One important adaptation, he says, will include an extensive messaging capability that will allow the system to capture data surrounding a transaction and send the information to sellers and other parties. Immediate alerts sent to senders of payments can help control fraud, he adds, in a system like TCH’s, which will depend on so-called credit push. In this scenario, senders initiate, or “push,” payments to receivers, for whom the payments appear in their accounts as credits.

Last year, The Clearing House listed a number of features it says the new system will offer, including: direct person-to-person payments from and to existing accounts using online or mobile banking; tokens masking actual bank-account credentials; and immediate good-funds verification by sending banks; and authentication of sending and receiving parties by their banks, in addition to messaging to parties to the transaction.

In real-time payment systems, receivers of payments get access to their funds immediately, rather than a day or two later, as is typical with automated clearing house transactions. Ledford will not disclose the extent of TCH’s investment in VocaLink’s system.

As for FIS’s technology, Ledford says this will smooth the way for financial institutions to build connections to TCH’s new system. “The core will be the VocaLink platform, and FIS is providing a way to get there,” he sums up. “We want to be sure this really is a national system.”

With the incorporation of the VocaLink and FIS technology, TCH now expects financial institutions will be able to start testing those connections in 2016, says Russ Waterhouse, executive vice president for product development and strategy at TCH. Still, the company isn’t ready to project a “go-live” date, Ledford says. Already, he says, TCH has “already been able to shorten our schedule since we announced a year ago.”

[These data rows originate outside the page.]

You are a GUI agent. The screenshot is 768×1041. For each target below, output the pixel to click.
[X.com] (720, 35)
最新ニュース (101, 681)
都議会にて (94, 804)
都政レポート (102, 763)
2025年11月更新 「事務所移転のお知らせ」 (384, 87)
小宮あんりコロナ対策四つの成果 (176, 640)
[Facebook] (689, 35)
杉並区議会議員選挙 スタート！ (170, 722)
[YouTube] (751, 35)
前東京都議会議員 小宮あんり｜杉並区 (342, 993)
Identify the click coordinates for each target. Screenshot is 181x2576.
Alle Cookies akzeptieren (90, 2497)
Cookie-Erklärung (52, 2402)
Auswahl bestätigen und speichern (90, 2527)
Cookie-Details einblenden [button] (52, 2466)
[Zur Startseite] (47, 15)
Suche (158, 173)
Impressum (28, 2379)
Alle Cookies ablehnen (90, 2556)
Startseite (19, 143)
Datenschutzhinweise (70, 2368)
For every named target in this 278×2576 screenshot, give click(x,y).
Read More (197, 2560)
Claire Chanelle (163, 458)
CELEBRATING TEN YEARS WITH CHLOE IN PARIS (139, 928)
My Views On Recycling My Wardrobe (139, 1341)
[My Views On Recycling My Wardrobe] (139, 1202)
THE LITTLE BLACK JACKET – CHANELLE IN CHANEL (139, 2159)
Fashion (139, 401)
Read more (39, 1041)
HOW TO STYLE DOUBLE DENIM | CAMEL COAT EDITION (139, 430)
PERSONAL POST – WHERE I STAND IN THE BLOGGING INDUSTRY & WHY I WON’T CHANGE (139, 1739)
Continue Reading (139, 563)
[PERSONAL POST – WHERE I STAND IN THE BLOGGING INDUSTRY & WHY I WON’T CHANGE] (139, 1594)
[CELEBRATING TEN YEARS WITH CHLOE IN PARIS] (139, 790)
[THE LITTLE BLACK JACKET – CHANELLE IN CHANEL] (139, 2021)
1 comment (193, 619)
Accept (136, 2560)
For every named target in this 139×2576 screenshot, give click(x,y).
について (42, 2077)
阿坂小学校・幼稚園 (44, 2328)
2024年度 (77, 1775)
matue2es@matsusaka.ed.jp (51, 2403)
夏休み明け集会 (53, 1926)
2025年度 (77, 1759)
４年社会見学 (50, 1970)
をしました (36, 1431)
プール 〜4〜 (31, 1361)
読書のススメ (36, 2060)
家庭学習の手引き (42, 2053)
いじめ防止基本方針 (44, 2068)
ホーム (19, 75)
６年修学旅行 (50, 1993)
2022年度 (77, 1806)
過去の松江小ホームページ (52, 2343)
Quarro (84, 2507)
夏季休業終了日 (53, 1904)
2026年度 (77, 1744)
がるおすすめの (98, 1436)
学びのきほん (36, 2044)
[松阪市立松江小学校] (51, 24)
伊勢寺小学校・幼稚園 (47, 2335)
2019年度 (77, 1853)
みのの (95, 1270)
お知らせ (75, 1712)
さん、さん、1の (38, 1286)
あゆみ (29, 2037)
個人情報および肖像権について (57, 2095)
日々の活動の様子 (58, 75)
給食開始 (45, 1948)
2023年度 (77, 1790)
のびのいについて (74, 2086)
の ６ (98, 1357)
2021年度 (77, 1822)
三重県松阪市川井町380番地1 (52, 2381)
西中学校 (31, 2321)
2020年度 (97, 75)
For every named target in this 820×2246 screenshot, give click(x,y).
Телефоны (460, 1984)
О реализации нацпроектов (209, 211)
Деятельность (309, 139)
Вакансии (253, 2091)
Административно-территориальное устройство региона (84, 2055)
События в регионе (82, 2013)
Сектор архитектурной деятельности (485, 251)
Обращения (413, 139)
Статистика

One factor has helped speed up development, say Ledford and Waterhouse. This is the introduction of mobile wallets, which depend on security tools like fingerprint recognition that can also work to secure instant payments. “A lot of money has gone into that,” says Waterhouse.

TCH’s work is part of a general movement toward faster—and, in some cases, real-time—payments that began to accelerate in the last few years in the United States. Besides TCH and FIS, the Federal Reserve began sponsoring a faster-payments initiative that now includes scores of executives representing a wide cross-section of the payments industry. Earlier this year, NACHA introduced new rules that will enable same-day ACH settlement starting in 2016, a process that will speed up transactions by at least a day.

TCH serves as an operator, or switch, for roughly half of the ACH volume in the U.S. and was also a major player in the country’s move toward image exchange, a technology that has largely converted paper checks to electronic processing.